> [Working data]:

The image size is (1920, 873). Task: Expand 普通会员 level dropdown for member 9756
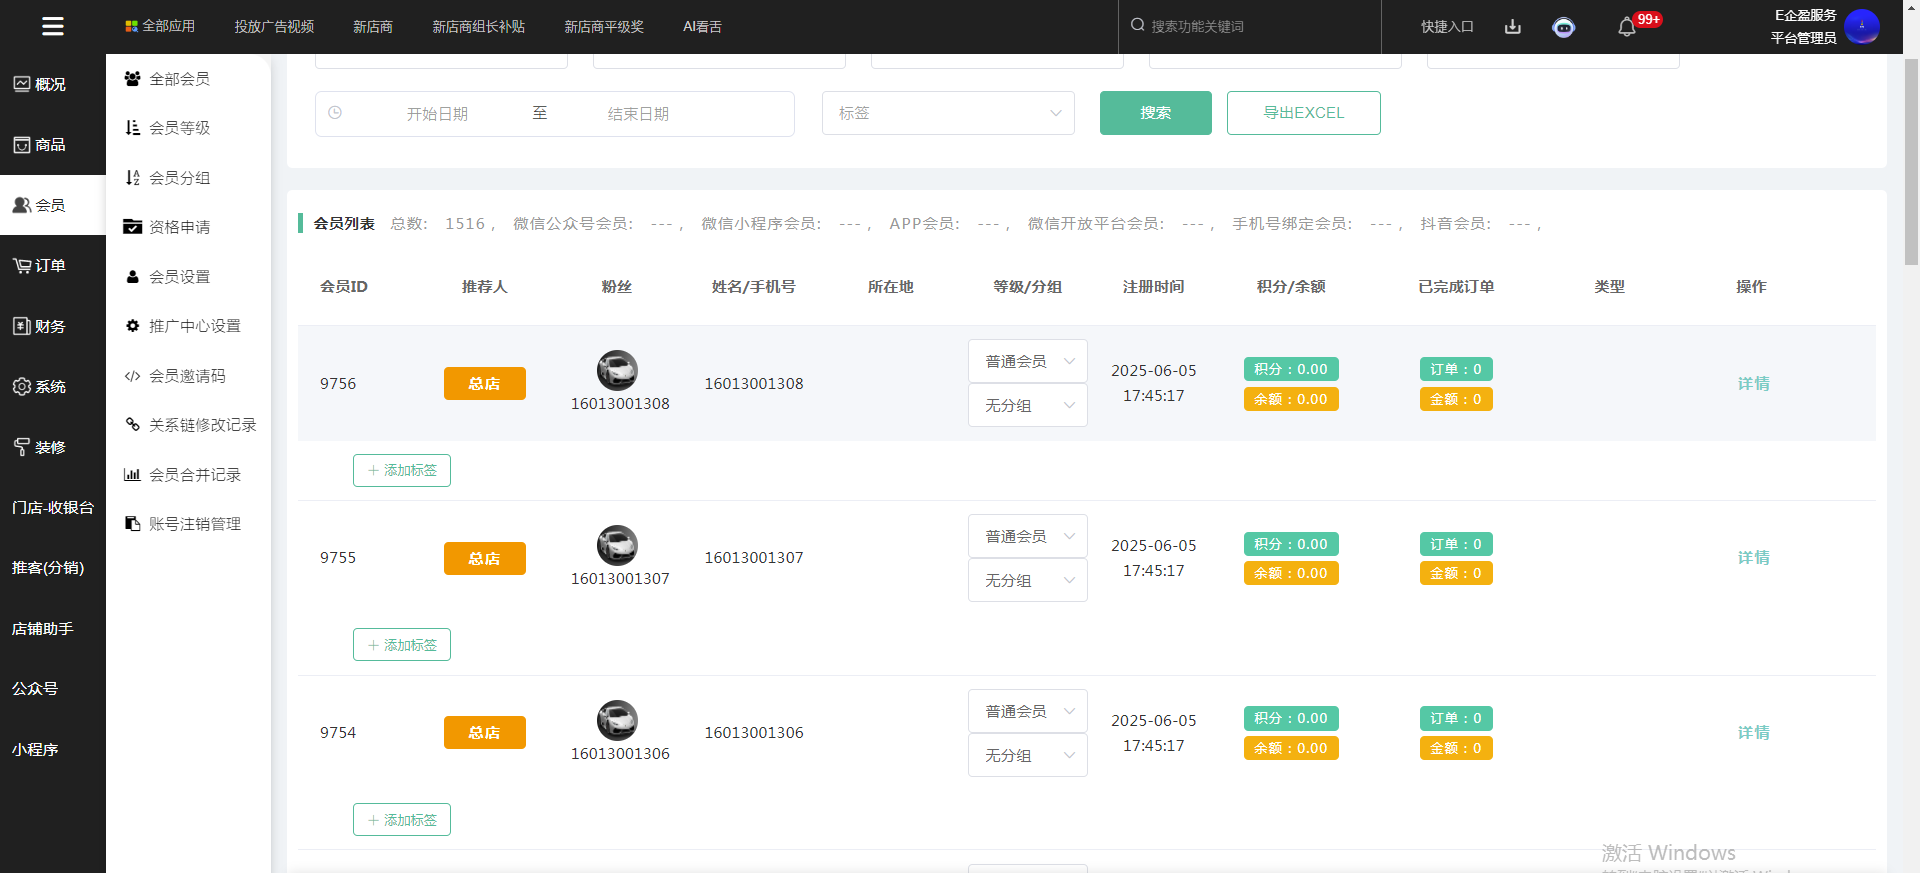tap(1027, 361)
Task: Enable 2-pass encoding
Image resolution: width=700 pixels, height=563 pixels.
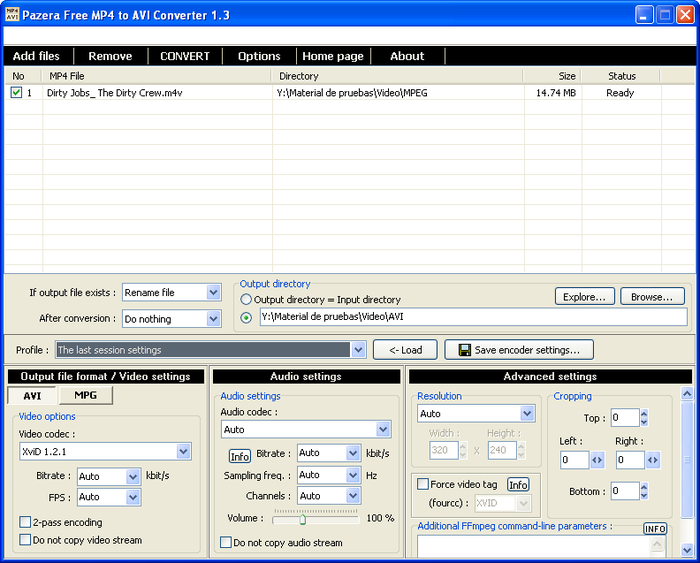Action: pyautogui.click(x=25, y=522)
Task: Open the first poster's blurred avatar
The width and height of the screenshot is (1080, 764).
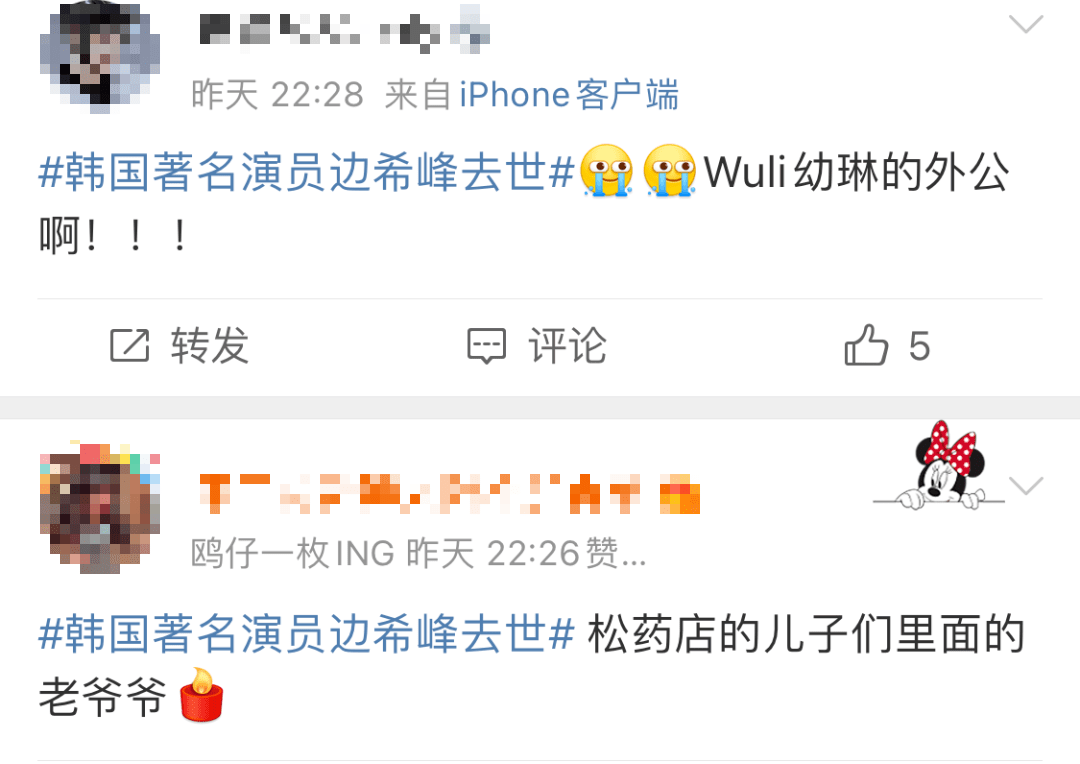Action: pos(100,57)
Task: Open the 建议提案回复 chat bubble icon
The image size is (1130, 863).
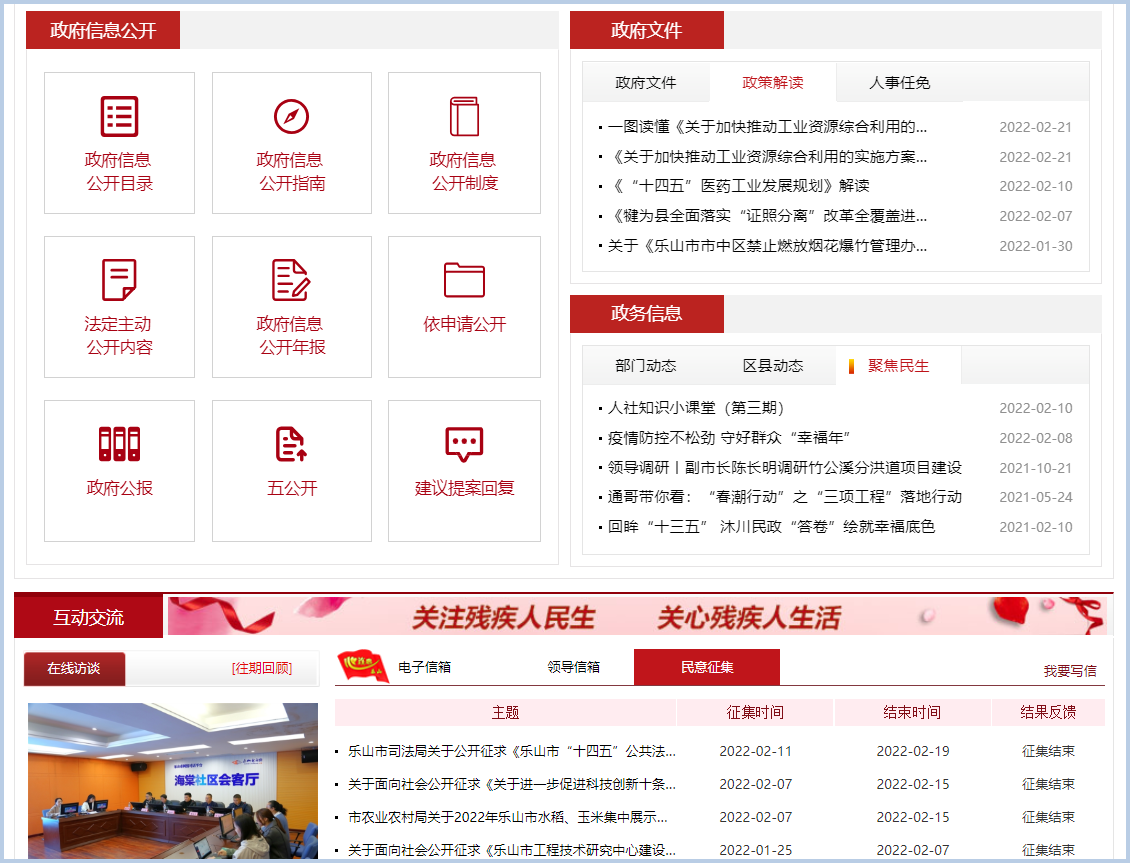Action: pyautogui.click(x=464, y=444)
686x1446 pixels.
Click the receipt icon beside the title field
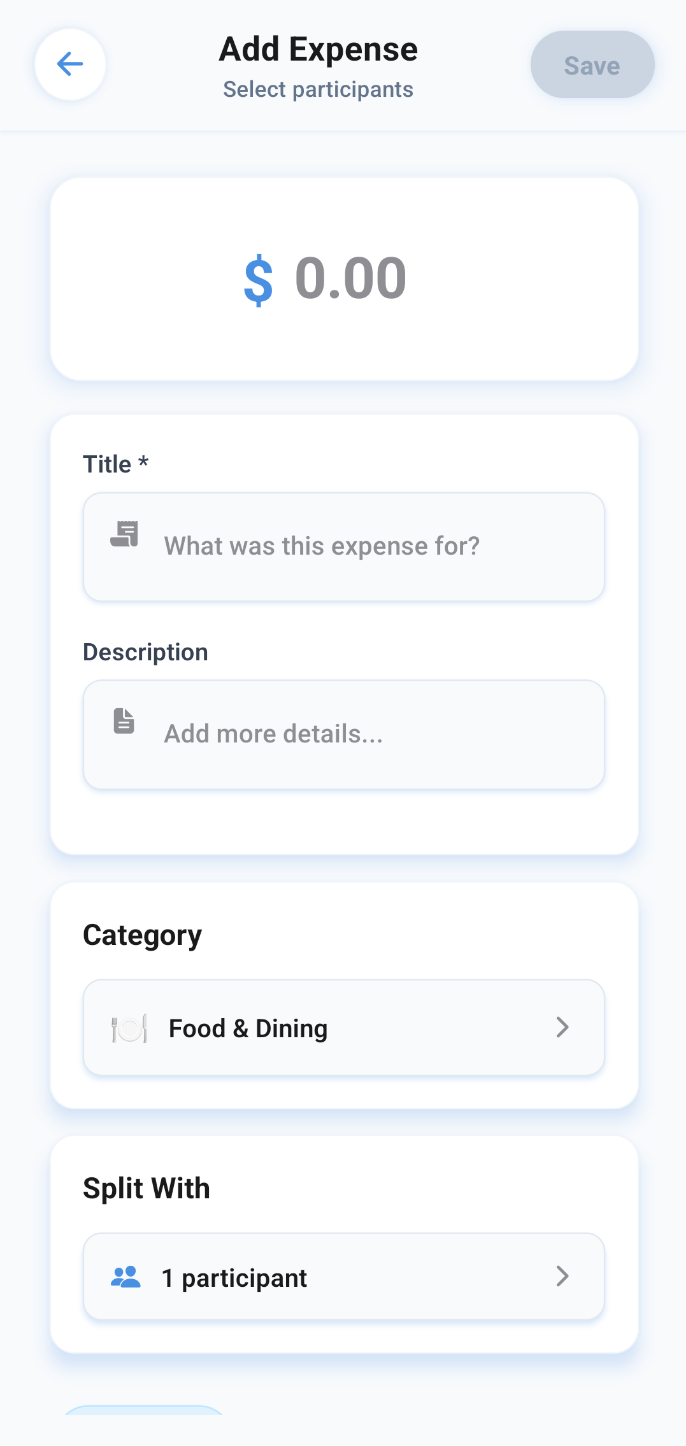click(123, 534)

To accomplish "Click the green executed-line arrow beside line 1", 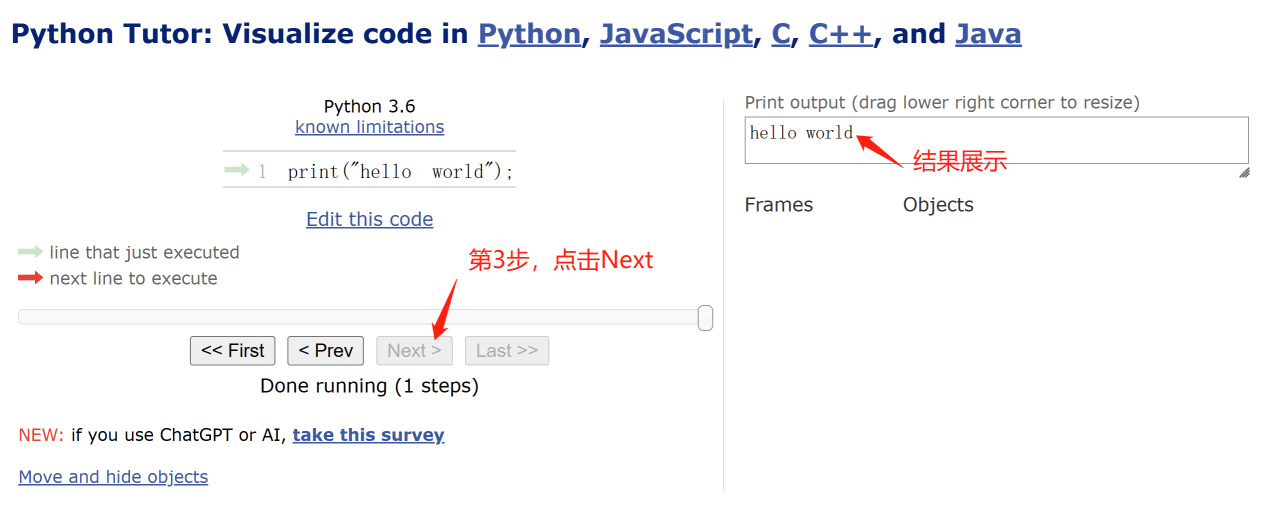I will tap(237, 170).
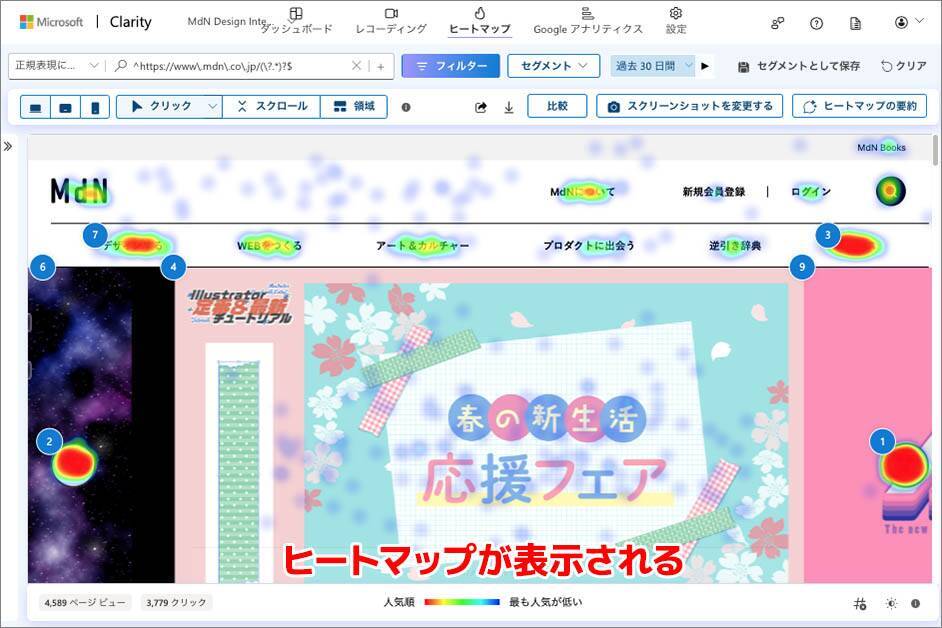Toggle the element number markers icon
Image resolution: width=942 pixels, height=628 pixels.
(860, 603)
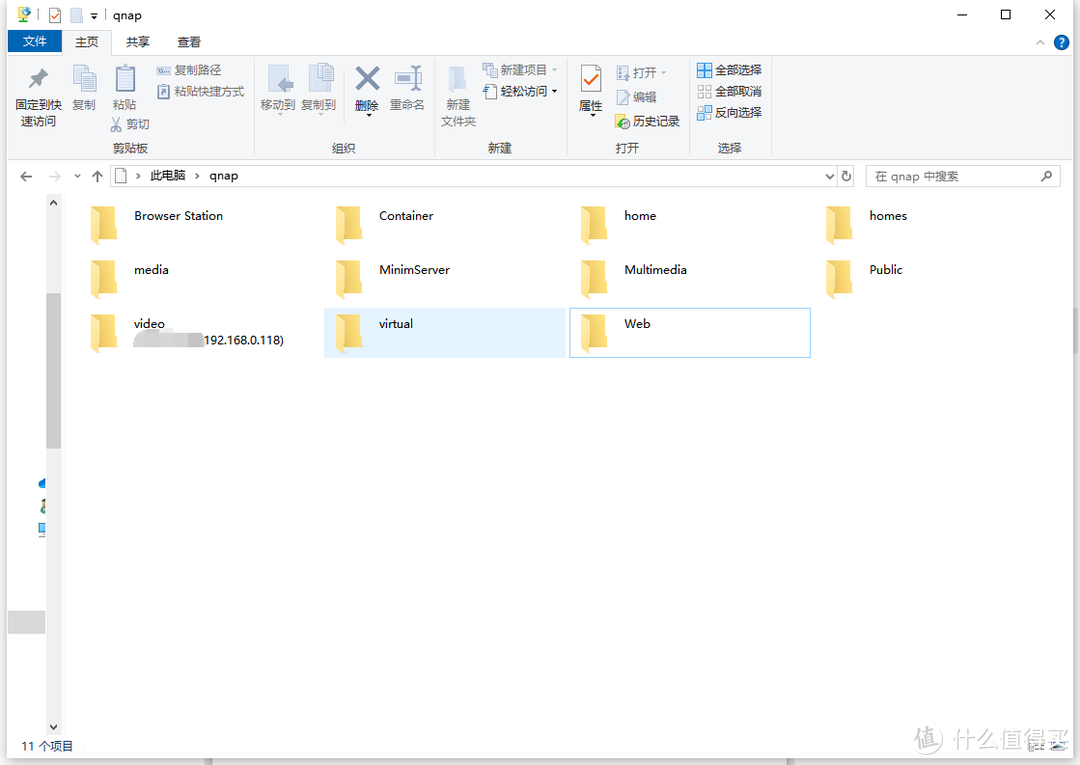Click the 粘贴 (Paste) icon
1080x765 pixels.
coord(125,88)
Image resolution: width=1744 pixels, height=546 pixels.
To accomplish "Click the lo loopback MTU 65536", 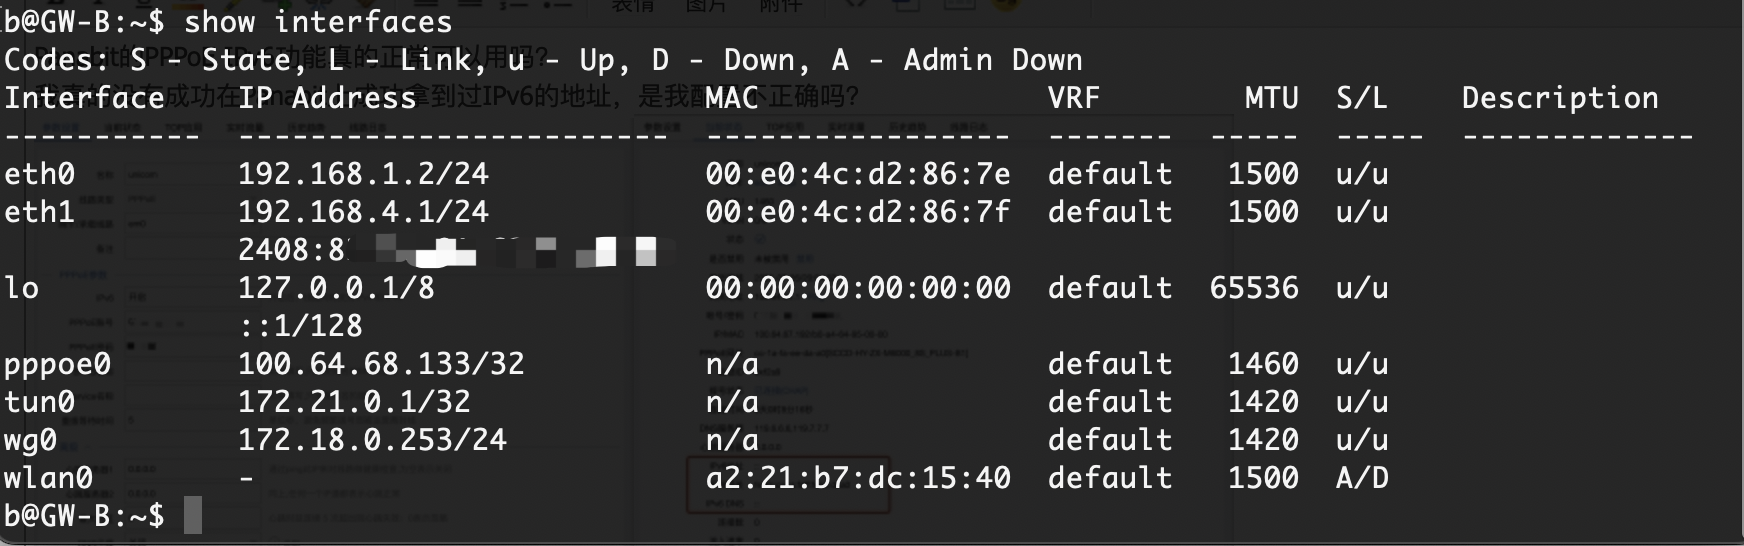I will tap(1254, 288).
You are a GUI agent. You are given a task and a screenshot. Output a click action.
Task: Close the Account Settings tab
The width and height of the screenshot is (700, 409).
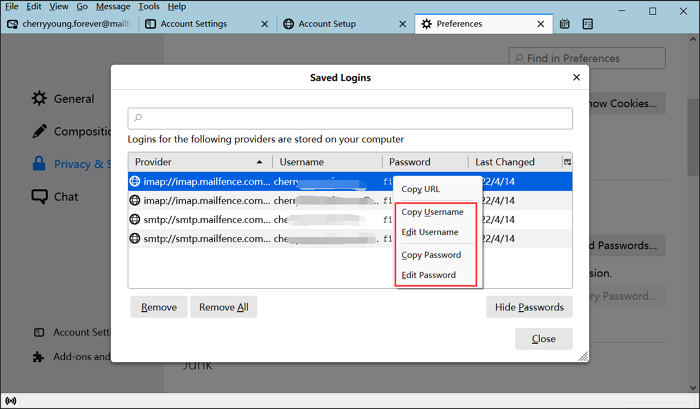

> [Instructions to follow]:
Whenever the word "Open" appears in a line of the listing, copy out that line.

> [Response to the task]:
Task: Open the first poster's blurred avatar
Task: Open the 建议提案回复 chat bubble icon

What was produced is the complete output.